Render the lines of the entries below as a Markdown table with the columns Row and Line. Start at the first line and end with the line containing "Action: click(816, 407)", including both; omit blank lines and leave the pictures out.

--- start of Data entries ---

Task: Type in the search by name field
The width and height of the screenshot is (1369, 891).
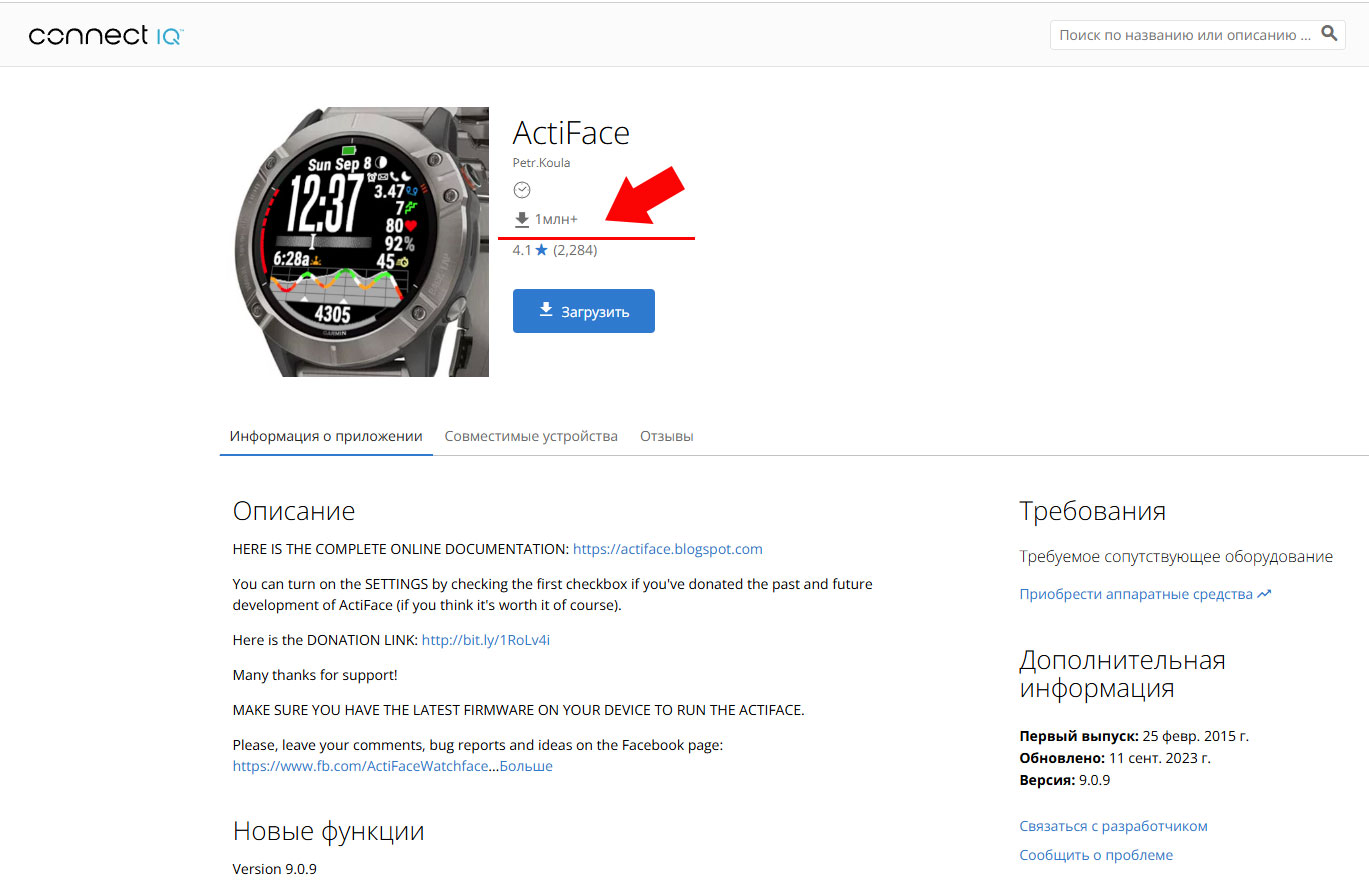Action: [x=1184, y=35]
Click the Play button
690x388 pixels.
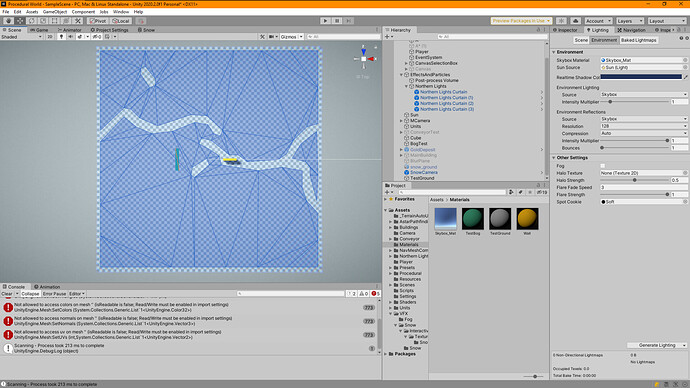[x=325, y=21]
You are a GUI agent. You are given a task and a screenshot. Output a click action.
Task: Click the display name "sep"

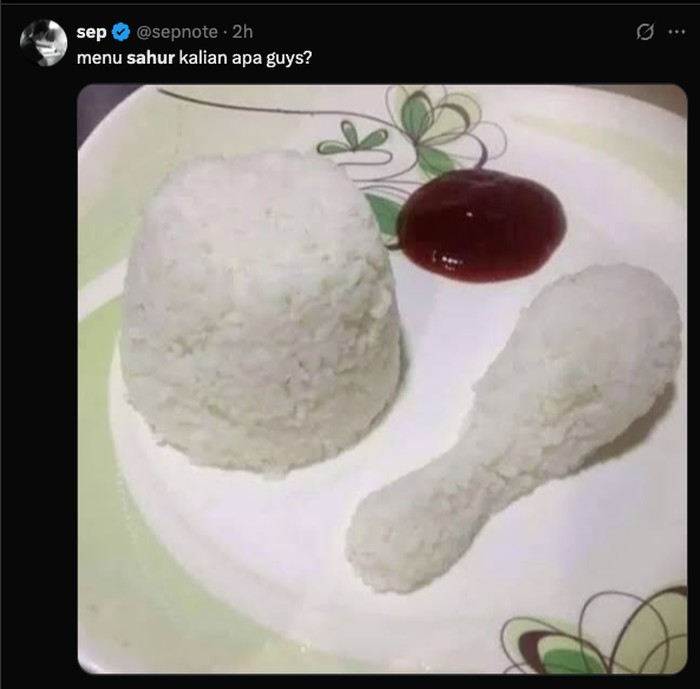pyautogui.click(x=91, y=33)
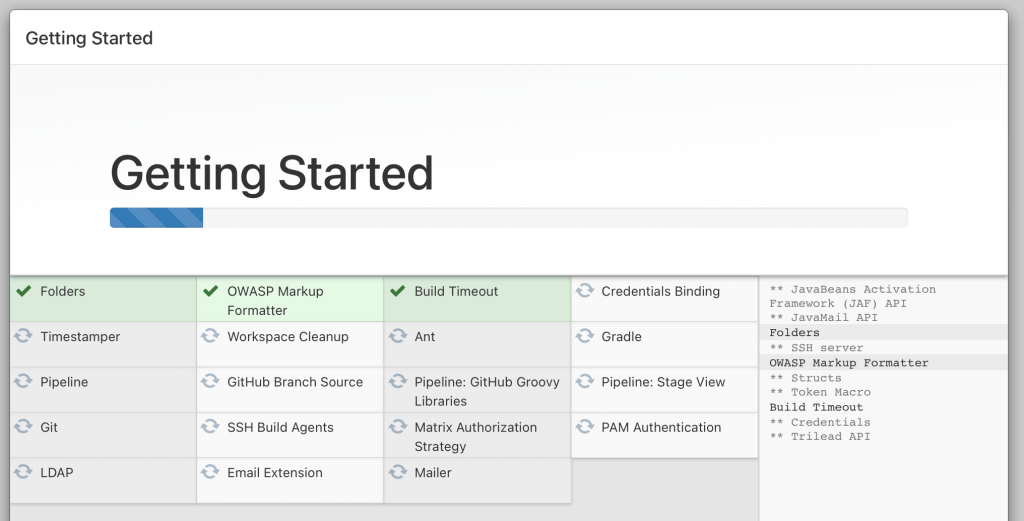This screenshot has height=521, width=1024.
Task: Click the Build Timeout entry in the log
Action: click(816, 407)

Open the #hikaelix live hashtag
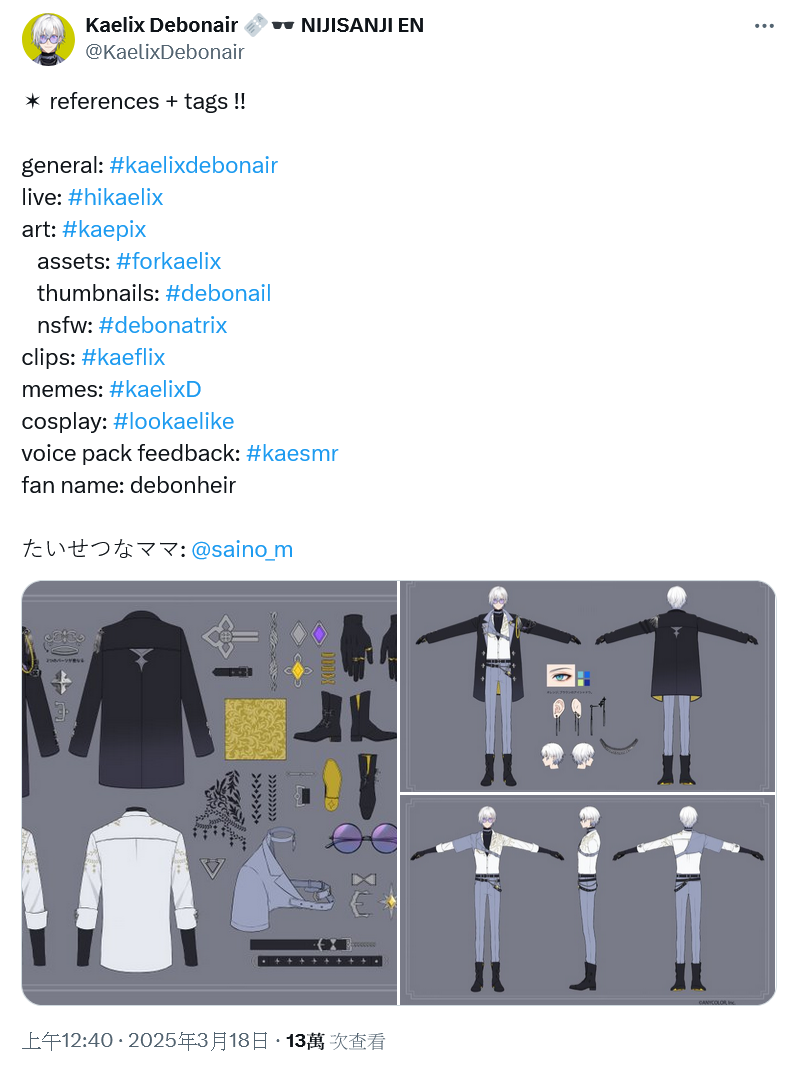pos(116,197)

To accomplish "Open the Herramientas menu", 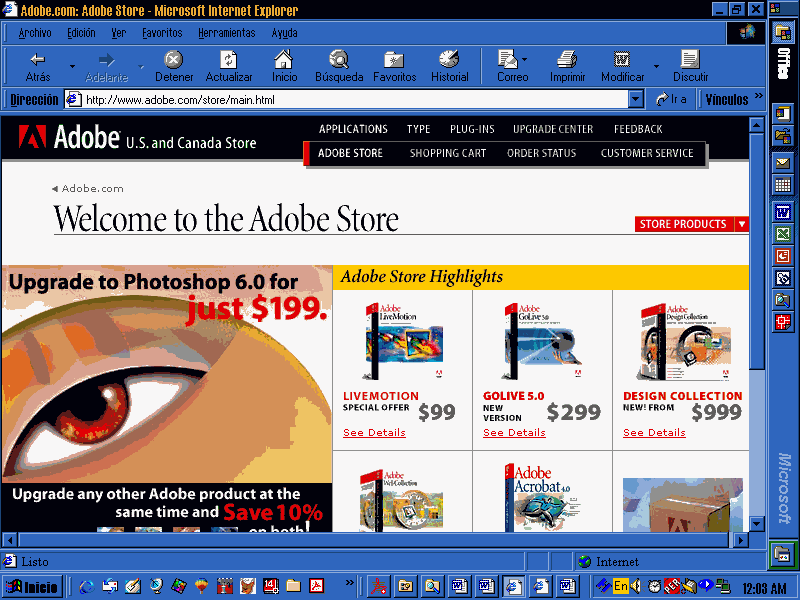I will point(226,33).
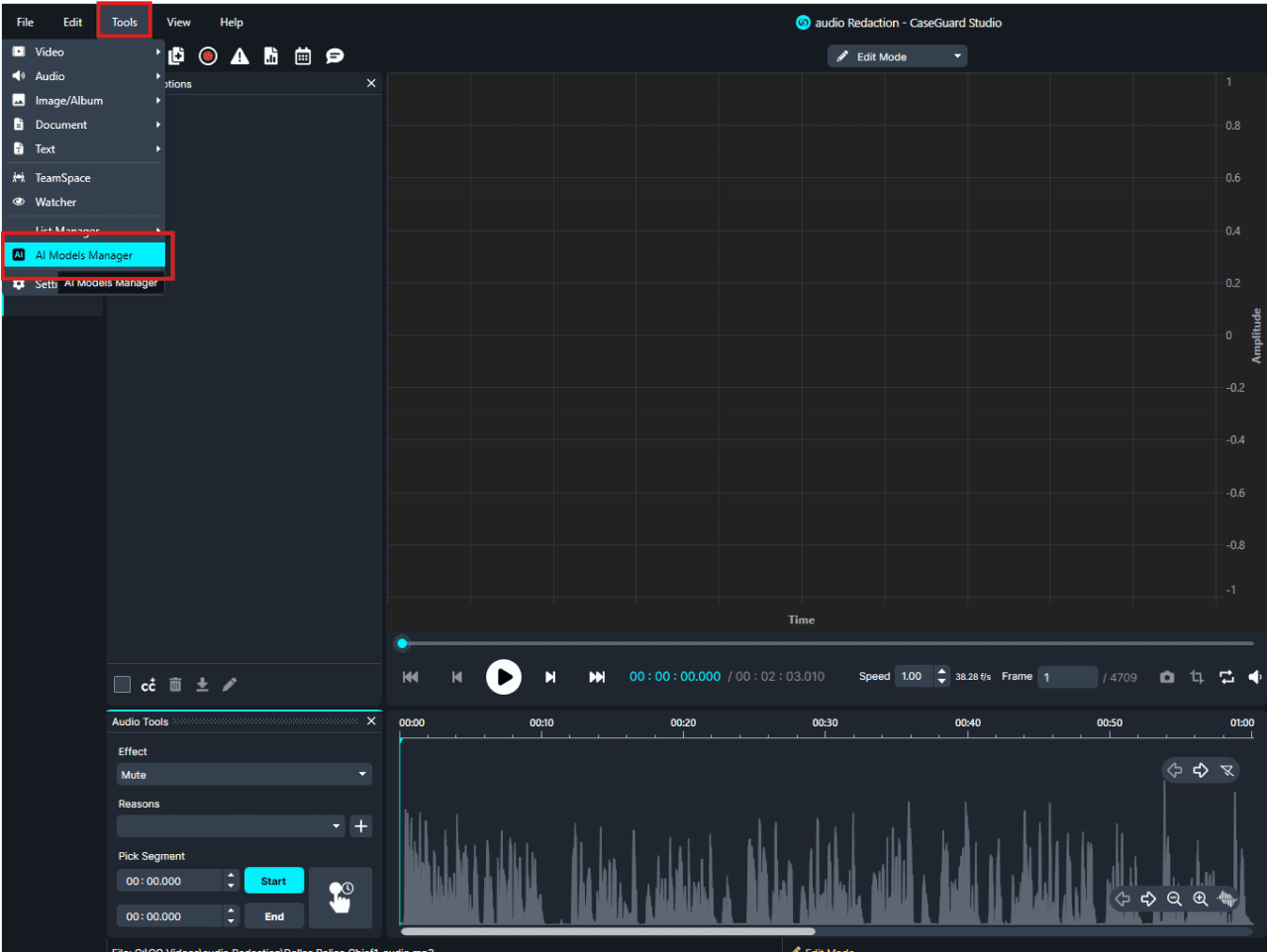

--- end of Data entries ---

[Reply to the task]:
| Row | Line |
|---|---|
| 1 | Task: Type in the search by name field |
| 2 | The width and height of the screenshot is (1369, 891). |
| 3 | Action: [x=1184, y=35] |
| 4 | Click the Play button |
| 5 | 690x388 pixels. |
| 6 | [x=325, y=21] |
| 7 | You are a GUI agent. You are given a task and a screenshot. Output a click action. |
| 8 | Task: Click the display name "sep" |
| 9 | pyautogui.click(x=91, y=33) |
| 10 | This screenshot has height=521, width=1024. |
| 11 | Task: Click the Build Timeout entry in the log |
| 12 | Action: click(816, 407) |